- [Exercise goal] Can you retype, character for character, the lines of the records below, from the one containing "Bewölkung legend label" through the one containing "Action: [100, 398]", including both of those lines?

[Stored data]
━━━━━━
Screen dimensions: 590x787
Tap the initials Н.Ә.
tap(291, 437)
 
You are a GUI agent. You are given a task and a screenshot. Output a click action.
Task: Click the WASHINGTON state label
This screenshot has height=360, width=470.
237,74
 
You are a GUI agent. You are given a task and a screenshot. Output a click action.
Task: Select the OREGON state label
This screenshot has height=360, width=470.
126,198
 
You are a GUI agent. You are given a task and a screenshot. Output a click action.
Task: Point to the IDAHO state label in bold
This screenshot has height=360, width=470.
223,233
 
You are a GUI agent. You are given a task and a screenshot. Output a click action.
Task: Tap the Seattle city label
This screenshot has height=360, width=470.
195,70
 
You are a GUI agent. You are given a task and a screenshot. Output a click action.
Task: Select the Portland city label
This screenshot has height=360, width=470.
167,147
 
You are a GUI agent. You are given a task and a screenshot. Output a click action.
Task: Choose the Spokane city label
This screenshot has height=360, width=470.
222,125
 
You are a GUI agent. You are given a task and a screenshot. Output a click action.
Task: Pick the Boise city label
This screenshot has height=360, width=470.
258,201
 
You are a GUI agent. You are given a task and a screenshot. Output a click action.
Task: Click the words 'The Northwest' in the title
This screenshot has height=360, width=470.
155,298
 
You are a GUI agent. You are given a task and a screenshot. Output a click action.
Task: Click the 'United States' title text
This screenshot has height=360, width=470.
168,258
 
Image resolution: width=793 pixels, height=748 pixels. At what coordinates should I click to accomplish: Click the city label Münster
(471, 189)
━━━━━━
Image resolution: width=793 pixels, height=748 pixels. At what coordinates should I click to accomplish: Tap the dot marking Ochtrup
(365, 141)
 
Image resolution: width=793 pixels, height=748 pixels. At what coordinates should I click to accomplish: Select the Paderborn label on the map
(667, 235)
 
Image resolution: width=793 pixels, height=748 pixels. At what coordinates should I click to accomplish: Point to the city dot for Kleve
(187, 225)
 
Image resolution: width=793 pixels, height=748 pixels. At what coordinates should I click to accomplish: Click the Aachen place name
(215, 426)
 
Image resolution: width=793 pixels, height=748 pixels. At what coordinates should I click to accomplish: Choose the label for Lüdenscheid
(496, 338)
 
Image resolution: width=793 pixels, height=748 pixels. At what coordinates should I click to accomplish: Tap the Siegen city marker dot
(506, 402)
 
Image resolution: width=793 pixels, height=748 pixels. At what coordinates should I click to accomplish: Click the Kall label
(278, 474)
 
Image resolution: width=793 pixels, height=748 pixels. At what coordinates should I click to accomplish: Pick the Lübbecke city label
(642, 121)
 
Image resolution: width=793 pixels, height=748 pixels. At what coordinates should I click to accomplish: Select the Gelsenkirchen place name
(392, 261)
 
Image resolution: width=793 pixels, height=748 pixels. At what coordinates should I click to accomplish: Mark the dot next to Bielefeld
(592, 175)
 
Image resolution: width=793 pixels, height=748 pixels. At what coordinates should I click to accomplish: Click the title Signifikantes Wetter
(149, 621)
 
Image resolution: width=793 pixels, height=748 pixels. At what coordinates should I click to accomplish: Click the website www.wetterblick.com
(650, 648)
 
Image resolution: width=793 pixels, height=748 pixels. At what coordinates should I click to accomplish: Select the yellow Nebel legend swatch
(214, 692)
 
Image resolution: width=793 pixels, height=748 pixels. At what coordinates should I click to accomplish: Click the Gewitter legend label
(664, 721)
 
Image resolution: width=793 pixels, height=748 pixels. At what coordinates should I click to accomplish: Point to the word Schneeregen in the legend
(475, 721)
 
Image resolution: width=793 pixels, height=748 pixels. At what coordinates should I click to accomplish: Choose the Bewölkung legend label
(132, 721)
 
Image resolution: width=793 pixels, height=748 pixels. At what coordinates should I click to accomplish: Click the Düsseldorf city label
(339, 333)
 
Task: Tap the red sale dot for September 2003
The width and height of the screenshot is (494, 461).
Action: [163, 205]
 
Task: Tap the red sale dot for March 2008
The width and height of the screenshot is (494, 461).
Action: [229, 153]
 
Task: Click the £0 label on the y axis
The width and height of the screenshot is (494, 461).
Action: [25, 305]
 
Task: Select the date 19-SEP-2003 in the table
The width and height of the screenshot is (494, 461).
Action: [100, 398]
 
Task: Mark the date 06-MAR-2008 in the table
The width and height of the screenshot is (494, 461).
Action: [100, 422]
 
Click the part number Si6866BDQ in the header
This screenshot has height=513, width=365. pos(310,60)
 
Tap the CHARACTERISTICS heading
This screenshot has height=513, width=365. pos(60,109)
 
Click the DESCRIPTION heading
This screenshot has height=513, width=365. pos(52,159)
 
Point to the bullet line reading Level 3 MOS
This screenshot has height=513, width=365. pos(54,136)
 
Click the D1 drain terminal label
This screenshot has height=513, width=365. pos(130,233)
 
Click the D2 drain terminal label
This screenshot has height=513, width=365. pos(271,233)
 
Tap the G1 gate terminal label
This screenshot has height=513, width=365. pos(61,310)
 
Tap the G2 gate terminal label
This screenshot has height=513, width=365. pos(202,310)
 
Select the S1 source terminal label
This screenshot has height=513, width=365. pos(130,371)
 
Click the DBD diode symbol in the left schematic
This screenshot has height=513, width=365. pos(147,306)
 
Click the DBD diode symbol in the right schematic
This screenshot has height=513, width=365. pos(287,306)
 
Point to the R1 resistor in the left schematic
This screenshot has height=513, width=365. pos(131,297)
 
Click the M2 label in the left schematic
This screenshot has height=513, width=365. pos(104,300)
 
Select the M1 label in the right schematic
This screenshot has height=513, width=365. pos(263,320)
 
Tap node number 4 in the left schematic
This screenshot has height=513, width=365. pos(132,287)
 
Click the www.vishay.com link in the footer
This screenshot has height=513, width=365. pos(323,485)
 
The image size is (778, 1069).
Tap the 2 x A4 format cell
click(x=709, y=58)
━━━━━━
- [Solved problem]
Image resolution: width=793 pixels, height=748 pixels. At what coordinates should I click to accomplish: Choose the Bewölkung legend label
(132, 721)
 
Image resolution: width=793 pixels, height=748 pixels. At what coordinates should I click to accomplish: Click the Düsseldorf city label
(339, 333)
 
Task: Tap the red sale dot for September 2003
The width and height of the screenshot is (494, 461).
Action: [163, 205]
 
Task: Tap the red sale dot for March 2008
The width and height of the screenshot is (494, 461).
Action: [229, 153]
 
Task: Click the £0 label on the y axis
The width and height of the screenshot is (494, 461).
Action: [25, 305]
 
Task: Select the date 19-SEP-2003 in the table
The width and height of the screenshot is (494, 461).
Action: [100, 398]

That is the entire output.